TGForum: What is your greatest extravagance?
Ms. Jeen: Oh, this is so easy. Felicia is my greatest extravagance without a doubt or guilt. I have always been a generous person with my time and money. Of course, I have spent so much on my children and the women in my life that I have loved. Now there is another woman in my life that I absolutely love spoiling and the absolute best part of it is that I know how much she deeply appreciates it and do not have to guess what she likes.
TGForum: As with many, life has had many twists and turns for you. As a transgender woman, at the end of the day, what advice are you able to offer others?
Ms. Jeen: I touched on this earlier in different words but there is a quote I heard many years ago that has been a reminder and an anchor for me in many of my twists and turns in life. “The things we thought were breaking us were in reality making us.” I also like the words, “And this too shall pass.” Yes, we all have the storms, some we create by our own doing and others we have no control over but when they come, I try to remind myself, this too shall pass, and I will learn from it. I had the worst possible twist 11 years ago when I had my transition all planned and many others twists since but now, I am living to share the good I have learned through it. I guess it was all part of ‘making me’.
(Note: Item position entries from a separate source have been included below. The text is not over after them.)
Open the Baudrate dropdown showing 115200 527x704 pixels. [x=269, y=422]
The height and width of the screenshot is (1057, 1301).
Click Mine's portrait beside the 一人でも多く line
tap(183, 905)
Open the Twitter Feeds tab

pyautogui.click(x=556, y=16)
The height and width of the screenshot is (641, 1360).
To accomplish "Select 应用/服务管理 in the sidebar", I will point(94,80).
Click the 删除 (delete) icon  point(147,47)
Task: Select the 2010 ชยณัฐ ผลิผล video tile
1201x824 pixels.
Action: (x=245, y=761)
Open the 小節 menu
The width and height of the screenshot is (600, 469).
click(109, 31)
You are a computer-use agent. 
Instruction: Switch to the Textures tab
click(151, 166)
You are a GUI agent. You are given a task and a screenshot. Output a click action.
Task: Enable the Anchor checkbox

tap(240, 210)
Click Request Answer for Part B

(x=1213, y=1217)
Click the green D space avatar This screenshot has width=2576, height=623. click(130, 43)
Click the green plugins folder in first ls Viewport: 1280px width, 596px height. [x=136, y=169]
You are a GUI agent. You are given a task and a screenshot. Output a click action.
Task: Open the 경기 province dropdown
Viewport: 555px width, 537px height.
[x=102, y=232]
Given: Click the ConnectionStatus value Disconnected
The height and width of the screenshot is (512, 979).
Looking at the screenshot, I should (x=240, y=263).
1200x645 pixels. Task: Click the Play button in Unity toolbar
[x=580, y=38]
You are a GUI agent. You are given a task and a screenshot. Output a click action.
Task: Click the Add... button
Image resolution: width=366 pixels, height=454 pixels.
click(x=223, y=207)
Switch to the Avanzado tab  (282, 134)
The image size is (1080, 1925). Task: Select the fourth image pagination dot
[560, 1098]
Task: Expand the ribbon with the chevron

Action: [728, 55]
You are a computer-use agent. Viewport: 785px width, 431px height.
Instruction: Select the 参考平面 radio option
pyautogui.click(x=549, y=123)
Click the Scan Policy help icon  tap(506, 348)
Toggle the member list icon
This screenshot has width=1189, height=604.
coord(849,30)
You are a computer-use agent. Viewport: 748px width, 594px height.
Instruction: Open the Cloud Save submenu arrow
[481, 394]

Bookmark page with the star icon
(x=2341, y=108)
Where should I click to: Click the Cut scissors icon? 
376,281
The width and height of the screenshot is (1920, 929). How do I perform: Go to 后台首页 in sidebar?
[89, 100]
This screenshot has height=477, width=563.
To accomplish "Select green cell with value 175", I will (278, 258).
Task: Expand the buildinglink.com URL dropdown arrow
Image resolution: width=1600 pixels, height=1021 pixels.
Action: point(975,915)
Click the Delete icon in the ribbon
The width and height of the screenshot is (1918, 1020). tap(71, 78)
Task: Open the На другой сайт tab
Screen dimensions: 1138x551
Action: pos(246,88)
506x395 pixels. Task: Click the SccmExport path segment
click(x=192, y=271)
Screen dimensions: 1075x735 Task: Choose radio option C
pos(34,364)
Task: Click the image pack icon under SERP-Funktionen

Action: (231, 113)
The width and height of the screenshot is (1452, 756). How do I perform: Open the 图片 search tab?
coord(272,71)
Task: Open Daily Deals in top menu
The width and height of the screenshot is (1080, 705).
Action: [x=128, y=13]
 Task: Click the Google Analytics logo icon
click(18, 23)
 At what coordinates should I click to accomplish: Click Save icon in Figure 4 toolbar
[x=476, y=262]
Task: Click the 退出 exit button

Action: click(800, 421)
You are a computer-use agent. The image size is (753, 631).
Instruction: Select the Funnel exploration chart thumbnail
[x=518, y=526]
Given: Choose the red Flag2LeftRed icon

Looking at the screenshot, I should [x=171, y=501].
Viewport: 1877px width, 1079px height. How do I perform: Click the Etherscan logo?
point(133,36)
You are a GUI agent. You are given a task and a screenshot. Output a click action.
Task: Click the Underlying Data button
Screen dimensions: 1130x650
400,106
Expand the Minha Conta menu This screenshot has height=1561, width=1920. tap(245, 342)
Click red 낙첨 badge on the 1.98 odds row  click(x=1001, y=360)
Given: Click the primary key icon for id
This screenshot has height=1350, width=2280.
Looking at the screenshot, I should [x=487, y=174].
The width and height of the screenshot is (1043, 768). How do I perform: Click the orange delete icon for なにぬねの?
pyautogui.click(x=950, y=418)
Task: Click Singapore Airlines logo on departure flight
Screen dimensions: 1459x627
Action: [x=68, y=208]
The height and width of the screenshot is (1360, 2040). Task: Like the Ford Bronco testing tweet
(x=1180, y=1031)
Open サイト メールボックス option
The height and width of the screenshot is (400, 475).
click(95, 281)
As a child I took up kung fu and then boxing. In both I learned the crucial lesson of going with the punches, roll with it and learn how to fall. The punches will come, and physics tells us if we do not go with the impact it will be much harder to take. Likewise, if we do fall, roll with it, and let the momentum get you right back on your feet. Lastly, I try to laugh at life and even make fun of myself. It really helps me roll with it. I have spent way too much time in life stressing over things which simply made it harder to accept the outcome. As a young transgender woman in time not age, I have to say this has especially helped me in life stay flexible when those twists and turns come.